子どもが挨拶をしないときには、「恥ずかしい」「照れくさい」「素直になれない」といった思いがあります。けれどもそこで、「どうして言えないの?」と強要したり叱ったりすると、子どもはかえって反発し、挨拶をすることが楽しくなくなってしまいます。他の子と比べてできないことを責めるのも逆効果で、かえって萎縮することもあります。

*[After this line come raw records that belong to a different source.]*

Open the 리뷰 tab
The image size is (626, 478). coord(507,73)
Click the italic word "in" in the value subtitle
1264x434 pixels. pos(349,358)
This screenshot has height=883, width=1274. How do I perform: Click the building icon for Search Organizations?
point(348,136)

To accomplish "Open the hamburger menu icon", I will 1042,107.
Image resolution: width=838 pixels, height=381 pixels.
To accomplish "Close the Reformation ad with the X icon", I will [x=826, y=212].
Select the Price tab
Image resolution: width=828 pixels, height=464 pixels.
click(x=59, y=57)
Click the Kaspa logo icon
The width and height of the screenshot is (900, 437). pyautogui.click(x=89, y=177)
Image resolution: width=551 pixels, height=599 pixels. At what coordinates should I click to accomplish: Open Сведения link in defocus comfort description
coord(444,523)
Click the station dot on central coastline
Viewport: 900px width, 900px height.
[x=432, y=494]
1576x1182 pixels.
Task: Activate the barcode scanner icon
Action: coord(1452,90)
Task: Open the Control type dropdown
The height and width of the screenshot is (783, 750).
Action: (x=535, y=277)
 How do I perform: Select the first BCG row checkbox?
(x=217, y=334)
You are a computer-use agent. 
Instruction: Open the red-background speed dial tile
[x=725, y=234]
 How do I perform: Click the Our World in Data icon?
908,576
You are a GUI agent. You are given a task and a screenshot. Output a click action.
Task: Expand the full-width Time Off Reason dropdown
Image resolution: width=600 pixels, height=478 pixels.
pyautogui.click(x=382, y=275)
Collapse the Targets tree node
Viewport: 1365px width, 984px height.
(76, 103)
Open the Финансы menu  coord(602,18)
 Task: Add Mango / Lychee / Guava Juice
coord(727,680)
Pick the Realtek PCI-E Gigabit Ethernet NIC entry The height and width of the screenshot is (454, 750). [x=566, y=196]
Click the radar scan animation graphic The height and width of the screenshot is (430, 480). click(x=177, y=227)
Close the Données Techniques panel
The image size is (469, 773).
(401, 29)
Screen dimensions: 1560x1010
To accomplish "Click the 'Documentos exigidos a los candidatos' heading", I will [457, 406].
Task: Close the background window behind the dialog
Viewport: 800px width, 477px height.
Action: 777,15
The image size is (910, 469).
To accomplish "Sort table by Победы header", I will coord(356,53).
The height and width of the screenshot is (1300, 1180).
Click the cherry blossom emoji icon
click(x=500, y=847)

挨拶が苦手な場合にはあせらず、「〇〇ちゃんちに着いたら最初になんて言おうか?」と心の準備をうながしたり、蚊の鳴くような声でも挨拶ができたら一緒に喜んであげるなど、子どものペースに合わせるようにします。

(本稿は、『子育てベスト100──「最先端の新常識×子どもに一番大事なこと」が1冊で全部丸わかり』からの抜粋です)

親が子にしてやれること「ベスト100」──著者からのメッセージ


私はこれまで、一男一女の子育てのかたわら、「プレジデントFamily」や「ReseMom」「ダイヤモンド・オンライン」など数々のメディアで、教育に関する記事を書いたり、企画や構成に携わったりしてきました。

さまざまな分野で卓越したお子さんたちとそのご家族、学校・塾・習い事の先生や生徒さんたち、あるいは研究の最前線に立つ大学の先生方などにも取材をし、話を聞いたり実際に現場を見せていただいたりしながら、最新の情報をお伝えしてきました。

そんな私を含めて、いま教育に関わりのある人たちが共通して感じていることがあります。それは、「現代の親は、多すぎる『子育て情報』におぼれている」ということです。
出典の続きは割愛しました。